Work 2 Give: Fostering Collective Citizenship through Artistic and Healing Spaces for Indigenous Inmates and Communities in British Columbia


  • Helen Brown University of British Columbia
  • Kelsey Timler University of British Columbia



Therapeutic arts and crafts, as healing modalities, exist within specific historic and contemporary contexts. In this article we examine the positioning of productive and social citizenship for incarcerated Aboriginal men in federal prisons in British Columbia (BC) who participate in a prison employment and hobby program, wherein they build and create art-full objects that are subsequently donated to Aboriginal communities. This program provides insight into the ways that therapeutic arts and crafts have transformational impacts within a context where citizenship rightss are often considered conditional, and wherein incarcerated Aboriginal peoples’ lack of personal rights and freedoms is impacted by colonial forces that shape constructions of citizenship and productivity. Our aim is to contribute to the collective dialogue in this issue to shift the focus of arts programming from personal psychosocial well-being to how collective creativity within the prison context can foster social and cultural wellbeing and restoration for Aboriginal peoples in BC and beyond. We consider the transformational impacts made possible through therapeutic arts and crafts and the alternative possibilities of a more inclusive social citizenship to describe collective social identities for healing.
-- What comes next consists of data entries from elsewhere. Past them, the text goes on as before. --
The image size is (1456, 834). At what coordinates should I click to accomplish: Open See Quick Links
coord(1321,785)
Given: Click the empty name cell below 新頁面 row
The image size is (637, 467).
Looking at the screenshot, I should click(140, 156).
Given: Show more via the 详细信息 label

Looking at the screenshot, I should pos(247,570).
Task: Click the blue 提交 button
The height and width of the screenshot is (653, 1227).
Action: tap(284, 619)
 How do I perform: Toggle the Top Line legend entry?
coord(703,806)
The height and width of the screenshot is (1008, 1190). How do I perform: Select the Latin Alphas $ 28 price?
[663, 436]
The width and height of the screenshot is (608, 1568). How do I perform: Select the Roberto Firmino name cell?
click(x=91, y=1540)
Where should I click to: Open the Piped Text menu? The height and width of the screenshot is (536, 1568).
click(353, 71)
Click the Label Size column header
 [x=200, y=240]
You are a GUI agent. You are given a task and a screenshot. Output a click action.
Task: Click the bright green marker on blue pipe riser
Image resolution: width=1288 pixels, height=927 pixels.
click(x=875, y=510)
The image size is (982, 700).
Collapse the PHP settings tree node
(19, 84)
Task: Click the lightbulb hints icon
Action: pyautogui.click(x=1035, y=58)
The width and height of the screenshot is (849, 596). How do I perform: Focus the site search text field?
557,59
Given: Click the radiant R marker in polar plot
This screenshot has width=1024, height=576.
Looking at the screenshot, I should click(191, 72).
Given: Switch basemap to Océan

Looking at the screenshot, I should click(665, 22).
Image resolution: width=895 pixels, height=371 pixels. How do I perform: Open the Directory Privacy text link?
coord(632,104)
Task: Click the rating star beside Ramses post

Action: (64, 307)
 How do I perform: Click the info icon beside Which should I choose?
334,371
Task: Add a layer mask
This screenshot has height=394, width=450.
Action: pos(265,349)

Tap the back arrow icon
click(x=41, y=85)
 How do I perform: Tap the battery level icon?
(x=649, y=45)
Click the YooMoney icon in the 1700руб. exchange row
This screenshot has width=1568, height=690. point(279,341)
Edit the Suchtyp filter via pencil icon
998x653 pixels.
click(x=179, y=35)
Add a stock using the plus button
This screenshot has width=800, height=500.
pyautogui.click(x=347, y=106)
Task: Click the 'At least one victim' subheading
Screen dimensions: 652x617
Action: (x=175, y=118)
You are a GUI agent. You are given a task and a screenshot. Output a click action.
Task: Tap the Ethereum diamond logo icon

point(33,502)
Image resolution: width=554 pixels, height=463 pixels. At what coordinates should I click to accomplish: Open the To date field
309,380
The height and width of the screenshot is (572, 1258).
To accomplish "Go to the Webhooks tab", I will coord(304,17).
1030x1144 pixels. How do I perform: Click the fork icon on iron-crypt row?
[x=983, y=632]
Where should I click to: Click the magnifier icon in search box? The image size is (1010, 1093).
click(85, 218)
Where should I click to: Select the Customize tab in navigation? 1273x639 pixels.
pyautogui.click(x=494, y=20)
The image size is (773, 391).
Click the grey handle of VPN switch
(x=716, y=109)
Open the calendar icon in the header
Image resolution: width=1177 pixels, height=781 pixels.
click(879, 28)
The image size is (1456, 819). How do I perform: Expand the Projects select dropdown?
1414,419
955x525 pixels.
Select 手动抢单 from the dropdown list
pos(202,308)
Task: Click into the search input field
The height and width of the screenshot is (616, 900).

Using Work 2 Give as an exemplar, we describe how forms of Aboriginal collective social citizenship, forged within a neocolonial era, can make space for the healing potential of therapeutic arts and craft in prison contexts. Drawing on Aboriginal understandings of health, healing, and community, Work 2 Give provides a window into how social citizenship can be considered through its interconnectivity with spirituality, giving to others, meaningful work, therapeutic art and holistic wellbeing within the wider context of colonialism and resurgence.